Anyhow: your sample font was Times New Roman. If you can't see the combining glyphs, then you're using an out-of-date version of the font, or something else is wrong. . Did you maybe start your work on a contemporary version of Word in WIndows, and now you've shifted to using a Mac with an older version of Office? THere are plenty of nulls in TNR (which are usually codepoints not in Unicode, usually a sign of some kind of hacky workaround on the part ofthe font designer). There should be a real combining macron below right about here, in between the crazy upper Latin and the Greek caps :
So I'd want to know: what font are you using for this? If not TNR, then I'd suggest Gentium. I might even suggest dropping TNR for Gentium. Judging by your screen name, you may well already be aware of SIL. If not - oh hey, they make fonts for people who are in your shoes! Go check 'em out. The fonts are free, and pretty reliable. And Gentium may already have a precomposed with-line-below glyph for your typesetting needs.
The Kerning dropdown lets you adjust the spacing between letters in a letter-by-letter way. Selecting all of your text and picking "Metrics" is the way to go here - unless you are a designer who thinks that the capital D is way too far away from the lowercase i, and want to tweak the kerning manually. "Optical" is for large font sizes where body-text-style kerning is too spacious. Avoid using it at small font sizes.

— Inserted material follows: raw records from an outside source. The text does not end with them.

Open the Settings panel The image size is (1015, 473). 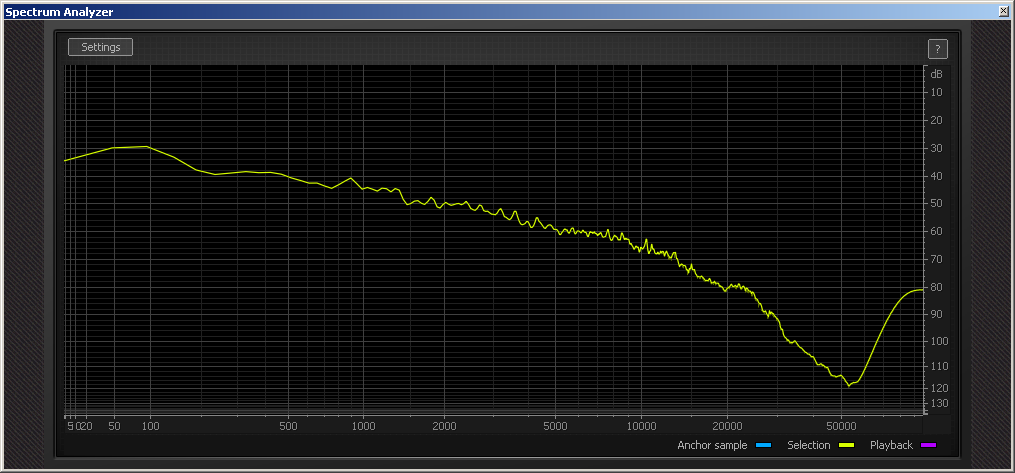100,47
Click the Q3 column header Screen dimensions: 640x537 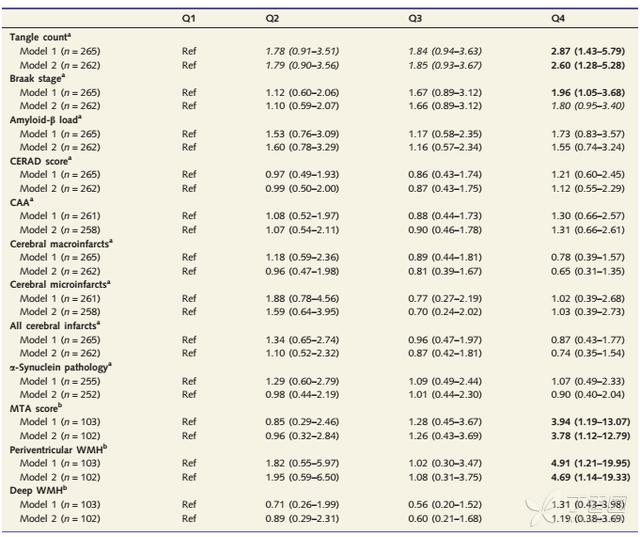click(415, 19)
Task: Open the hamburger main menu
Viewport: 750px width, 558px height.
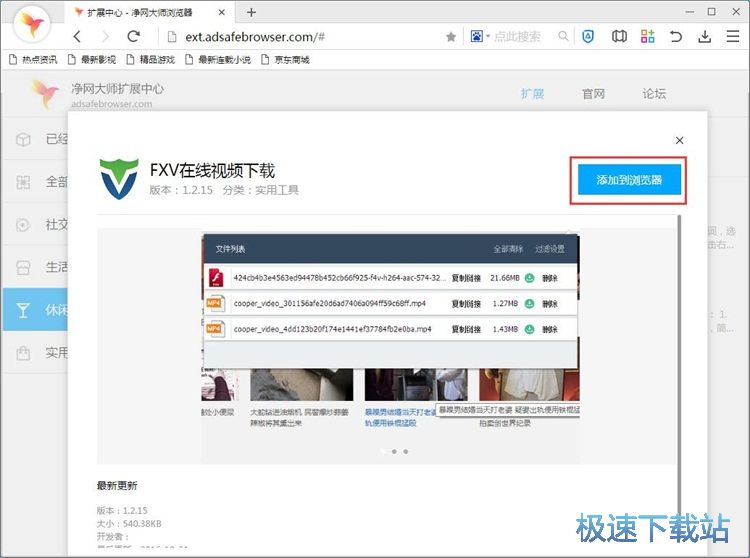Action: click(731, 37)
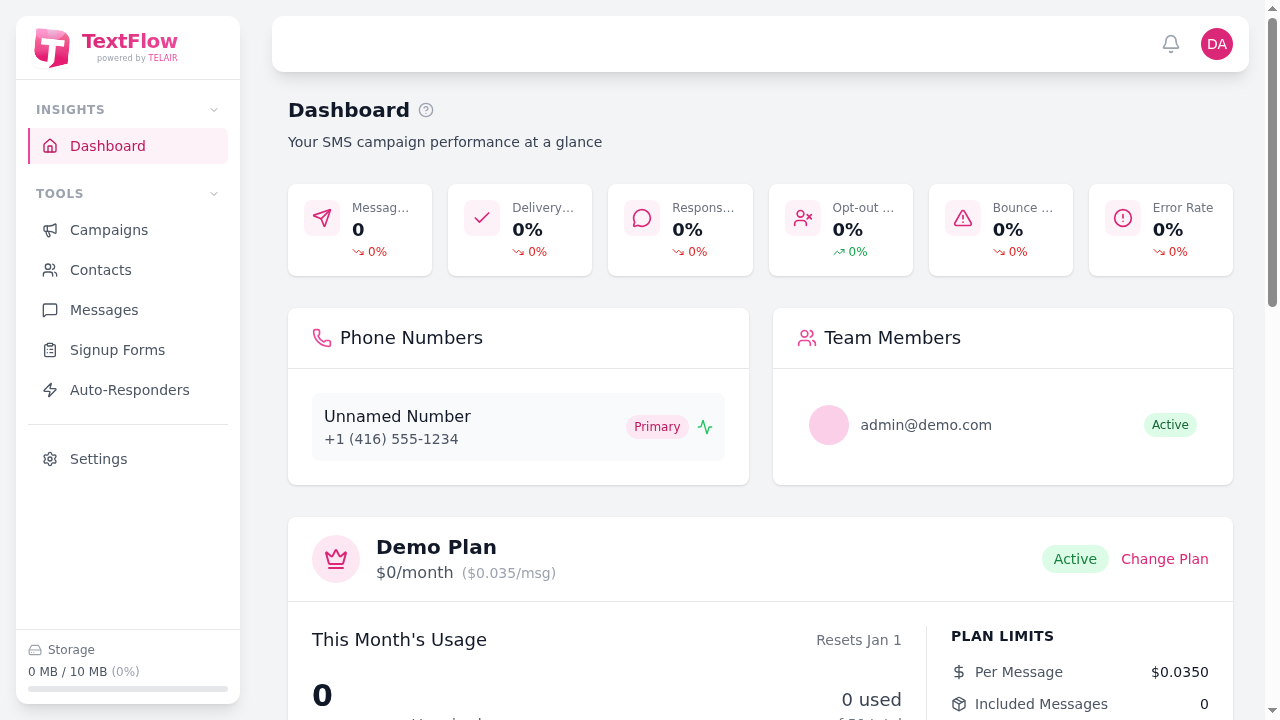Open Contacts from the sidebar
Image resolution: width=1280 pixels, height=720 pixels.
click(100, 270)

Sorry that I dropped the thread for so long. I thought maybe although it is so long, I could at least tell the outcome. Yes, I am familiar with SIL and it was a representative from them that helped me get set up with InKey and spell checking in K'ekchi'. Through contacting him again, I still could not figure out why the underlined vowels don't display correctly, but he did say that even with the correct letters the spell check will not work with InDesign. We eventually decided to simply stick with Word and leave InDesign. Thank you for your help, though. It might be a problem I'll need to take up again later if I ever switch to InDesign.